PROBLEM REQUIREMENTS:
Give the following records again in full and without alteration.

MATERIAL FOR THE TASK:
※ ※ ※

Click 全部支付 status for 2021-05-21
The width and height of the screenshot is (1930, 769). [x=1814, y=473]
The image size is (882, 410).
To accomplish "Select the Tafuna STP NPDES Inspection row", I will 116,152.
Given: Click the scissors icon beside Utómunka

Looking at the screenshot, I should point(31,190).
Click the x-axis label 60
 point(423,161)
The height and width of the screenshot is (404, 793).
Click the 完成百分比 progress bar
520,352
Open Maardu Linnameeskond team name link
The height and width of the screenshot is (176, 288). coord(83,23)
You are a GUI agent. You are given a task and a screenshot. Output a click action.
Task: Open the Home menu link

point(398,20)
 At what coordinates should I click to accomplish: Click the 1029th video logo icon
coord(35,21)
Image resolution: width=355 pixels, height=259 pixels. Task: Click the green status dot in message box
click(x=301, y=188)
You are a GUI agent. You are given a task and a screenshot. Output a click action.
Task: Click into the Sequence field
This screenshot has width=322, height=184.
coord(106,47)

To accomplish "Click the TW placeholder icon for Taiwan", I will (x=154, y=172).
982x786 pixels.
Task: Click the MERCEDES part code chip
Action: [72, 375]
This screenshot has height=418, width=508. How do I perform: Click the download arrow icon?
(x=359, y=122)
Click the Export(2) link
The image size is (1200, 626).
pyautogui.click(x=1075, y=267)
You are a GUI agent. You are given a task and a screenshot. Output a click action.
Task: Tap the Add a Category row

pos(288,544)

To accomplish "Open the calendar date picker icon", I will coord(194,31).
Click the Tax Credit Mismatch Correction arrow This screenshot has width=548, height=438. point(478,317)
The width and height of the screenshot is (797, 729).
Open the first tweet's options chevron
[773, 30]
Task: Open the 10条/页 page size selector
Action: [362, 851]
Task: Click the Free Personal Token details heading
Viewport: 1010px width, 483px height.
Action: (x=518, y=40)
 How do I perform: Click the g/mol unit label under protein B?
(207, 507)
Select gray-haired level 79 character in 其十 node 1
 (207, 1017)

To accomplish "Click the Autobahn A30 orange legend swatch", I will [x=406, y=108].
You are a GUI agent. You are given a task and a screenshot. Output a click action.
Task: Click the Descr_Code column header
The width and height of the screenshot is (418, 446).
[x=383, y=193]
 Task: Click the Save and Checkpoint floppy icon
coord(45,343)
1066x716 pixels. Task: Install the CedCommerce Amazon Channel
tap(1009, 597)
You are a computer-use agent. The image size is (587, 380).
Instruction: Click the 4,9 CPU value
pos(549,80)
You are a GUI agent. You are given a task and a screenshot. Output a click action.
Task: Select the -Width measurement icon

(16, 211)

※ ※ ※

EXPECTED ANSWER:
Click 全部支付 status for 2021-05-21
The width and height of the screenshot is (1930, 769). [x=1814, y=473]
The image size is (882, 410).
To accomplish "Select the Tafuna STP NPDES Inspection row", I will 116,152.
Given: Click the scissors icon beside Utómunka

Looking at the screenshot, I should point(31,190).
Click the x-axis label 60
 point(423,161)
The height and width of the screenshot is (404, 793).
Click the 完成百分比 progress bar
520,352
Open Maardu Linnameeskond team name link
The height and width of the screenshot is (176, 288). coord(83,23)
You are a GUI agent. You are given a task and a screenshot. Output a click action.
Task: Open the Home menu link

point(398,20)
 At what coordinates should I click to accomplish: Click the 1029th video logo icon
coord(35,21)
Image resolution: width=355 pixels, height=259 pixels. Task: Click the green status dot in message box
click(x=301, y=188)
You are a GUI agent. You are given a task and a screenshot. Output a click action.
Task: Click into the Sequence field
This screenshot has width=322, height=184.
coord(106,47)

To accomplish "Click the TW placeholder icon for Taiwan", I will (x=154, y=172).
982x786 pixels.
Task: Click the MERCEDES part code chip
Action: [72, 375]
This screenshot has height=418, width=508. How do I perform: Click the download arrow icon?
(x=359, y=122)
Click the Export(2) link
The image size is (1200, 626).
pyautogui.click(x=1075, y=267)
You are a GUI agent. You are given a task and a screenshot. Output a click action.
Task: Tap the Add a Category row

pos(288,544)

To accomplish "Open the calendar date picker icon", I will coord(194,31).
Click the Tax Credit Mismatch Correction arrow This screenshot has width=548, height=438. point(478,317)
The width and height of the screenshot is (797, 729).
Open the first tweet's options chevron
[773, 30]
Task: Open the 10条/页 page size selector
Action: [362, 851]
Task: Click the Free Personal Token details heading
Viewport: 1010px width, 483px height.
Action: (x=518, y=40)
 How do I perform: Click the g/mol unit label under protein B?
(207, 507)
Select gray-haired level 79 character in 其十 node 1
 (207, 1017)

To accomplish "Click the Autobahn A30 orange legend swatch", I will [x=406, y=108].
You are a GUI agent. You are given a task and a screenshot. Output a click action.
Task: Click the Descr_Code column header
The width and height of the screenshot is (418, 446).
[x=383, y=193]
 Task: Click the Save and Checkpoint floppy icon
coord(45,343)
1066x716 pixels. Task: Install the CedCommerce Amazon Channel
tap(1009, 597)
You are a computer-use agent. The image size is (587, 380).
Instruction: Click the 4,9 CPU value
pos(549,80)
You are a GUI agent. You are given a task and a screenshot. Output a click action.
Task: Select the -Width measurement icon

(16, 211)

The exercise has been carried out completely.